SHORT EXERCISE:
Pull out every line of the records below that contains the word "column".

BEGIN SUPPLIED MATERIAL

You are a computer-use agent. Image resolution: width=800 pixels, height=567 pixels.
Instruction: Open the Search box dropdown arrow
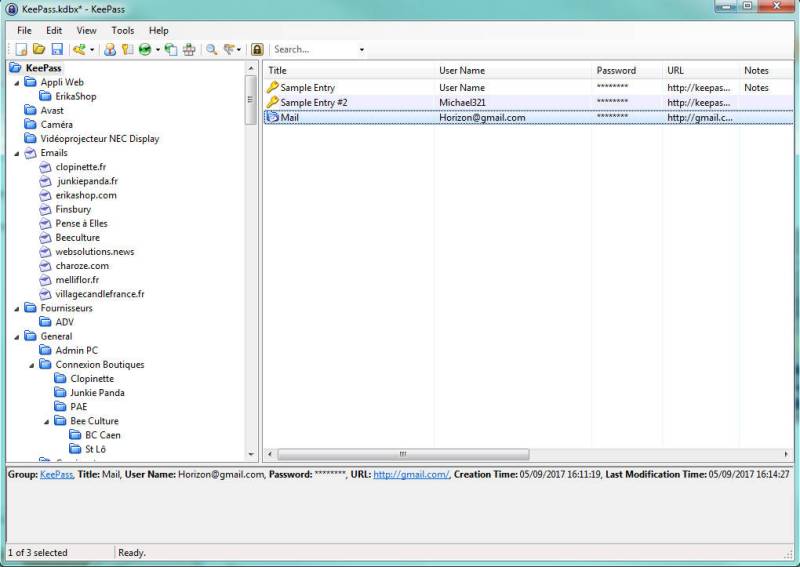pos(361,49)
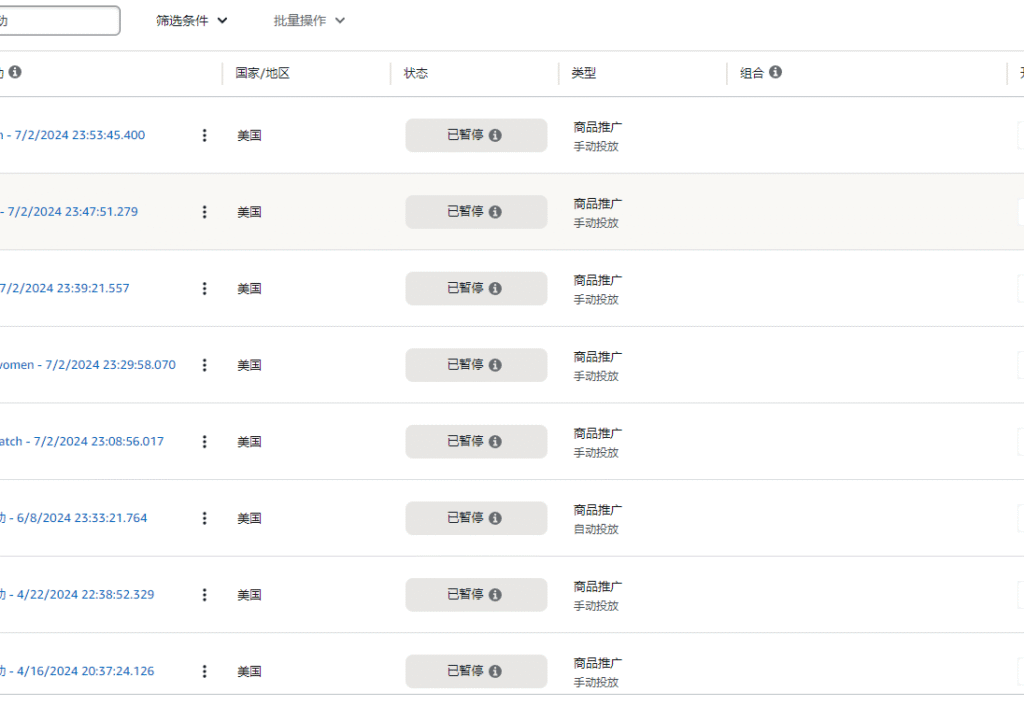The height and width of the screenshot is (706, 1024).
Task: Sort by the 状态 column header
Action: coord(416,73)
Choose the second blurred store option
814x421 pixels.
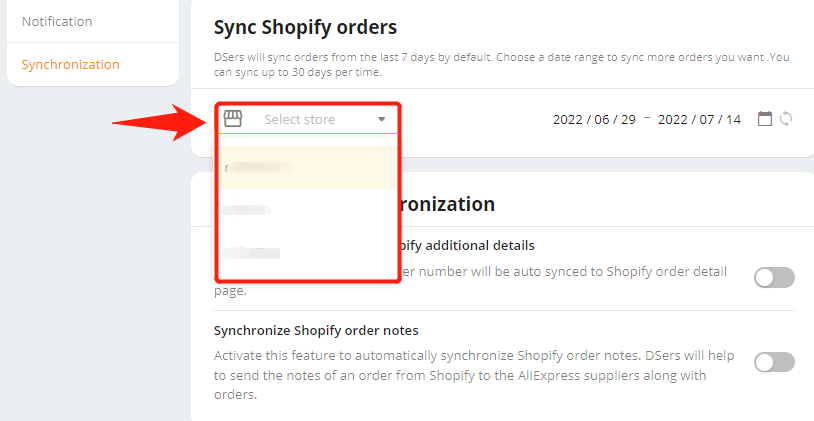[308, 210]
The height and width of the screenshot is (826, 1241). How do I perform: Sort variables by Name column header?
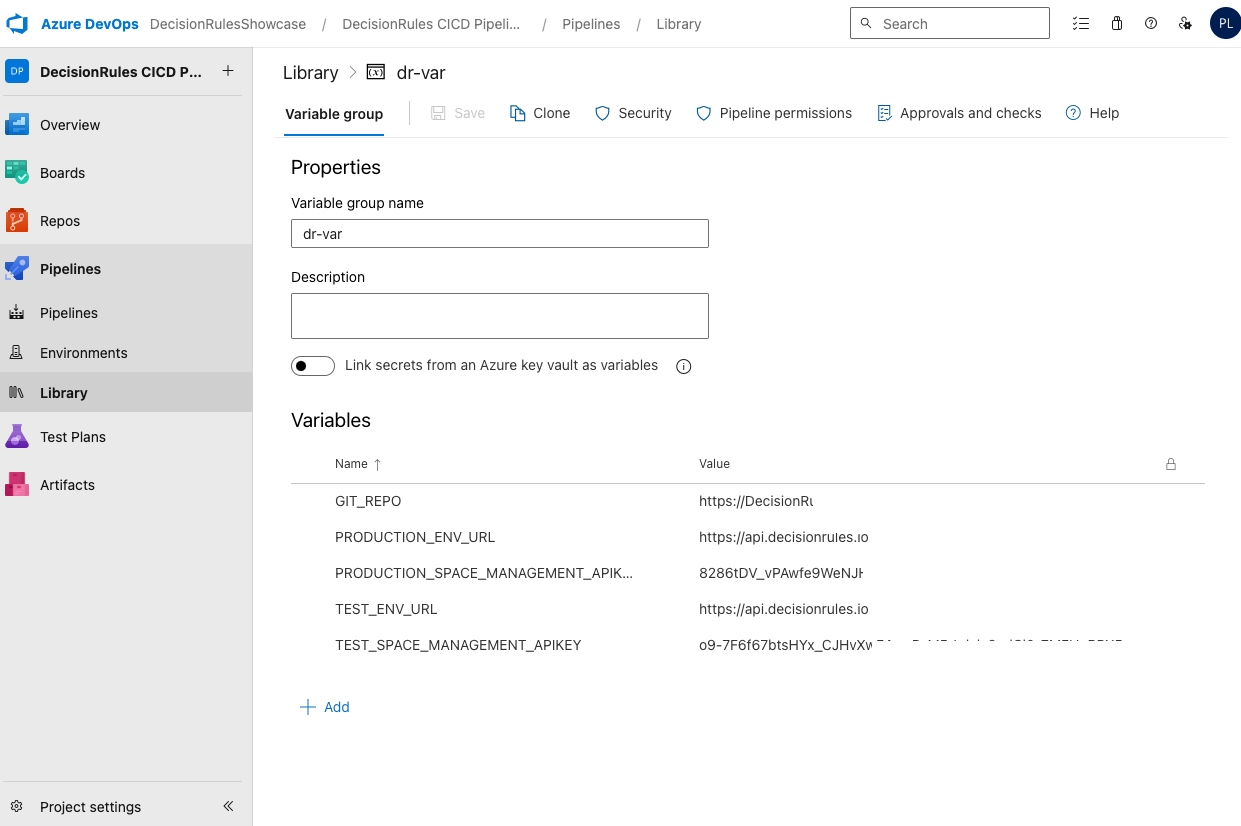click(352, 464)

END SUPPLIED MATERIAL

WRITTEN ANSWER:
Task: Sort by the 状态 column header
The height and width of the screenshot is (826, 1241). How do I perform: Sort variables by Name column header?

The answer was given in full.